Going into the election night party, there was no clear frontrunner. We knew it was going to be a long night with the final tally coming late in the evening. The staff and I were throwing back shots of ice cold Jack Daniels in a back room tucked away from the high falutin party. We were all sick of one another and yet were in this life situation together and wanted to succeed together. A collective sigh of relief and cheers occurred when the local news station predicted our candidate as the winner. More shots were taken in celebration and then we all went home to pass out from weeks of campaign exhaustion and copious amounts of bourbon.
The next week was a total whirlwind. All of the campaign staff were given immediate positions in Washington, DC. Since it was a mid term special election, we had exactly eight days to pack up, find an apartment, and get moved. I had never even visited DC and here I was moving to it. As I wrestled with what to pack and what to leave behind, I also realized I needed to break off my relationship with my college boyfriend. I knew that my new job in a new city would be a lot to handle and balancing a long distance relationship on top of that was going to be too much. I climbed into the passenger seat of the U-Haul moving truck with my anxious mind and grief as I mourned the end of a loving relationship. The tears just started flowing and my dad, the driver, didn’t even ask because he just knew.
Adjusting to the DC political culture was especially difficult for me. The attitude of everyone being so important and demanding respect was exhausting. I had been raised in the deep south and taught that you were only as good as your word. In DC, people were fake, full of lies, and ready to backstab their way up the political ladder. That’s probably why I was drawn to him in the first place because he didn’t subscribe to this power hungry culture. Politically, Kevin was very important as the Chief of Staff for an Illinois Senator. But, he did not take himself too seriously and he enjoyed poking fun at those who did. There was something different and relaxed about him that I couldn’t ignore. He was laid back and drank PBRs after work when everyone else sipped more pretentious drinks like dirty martinis with blue cheese stuffed olives. He also wore a nicely trimmed beard when most young men on Capitol Hill were clean shaven. My southern parents would have died knowing that I enjoyed the company of a midwestern man. To them, everyone born outside the South was a yankee or a Californian. That was probably another reason I liked him.

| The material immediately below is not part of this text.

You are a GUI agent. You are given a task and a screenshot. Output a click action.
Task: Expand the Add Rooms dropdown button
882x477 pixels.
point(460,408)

Whenever we were together, he never checked his phone. This was unheard of in DC. People would dine on $50 steaks and $400 bottles of wine at The Prime Rib with phones littering the table for the entire meal. He’d invite me to VIP cocktail parties in DuPont Circle and never leave my side to go mingle with others. We’d attend stuffy corporate suites at the Nationals game and after 20 minutes he’d whisper to me, let’s get out of here and do something fun. Knowing both sides of Kevin was addicting as I felt like it was our little secret of what he really enjoyed doing with his time versus what his colleagues thought he enjoyed.
After four months of dating, I was shocked when he got down on one knee during our weekly Wednesday night karaoke outing. We’d be been drinking a $5 pitcher of Miller Lite and enjoying the people watching and singing. The DJ was blaring Beyonce’s Single Ladies and a few drunk sorority girls were trying to put on a show. I had no idea that we’d be the main event for the evening. As he yelled over the music about how much he loved my zest for life, how I made him so relaxed and happy, and how he wanted that to be his forever, I couldn’t help but think, what if we had lost the election?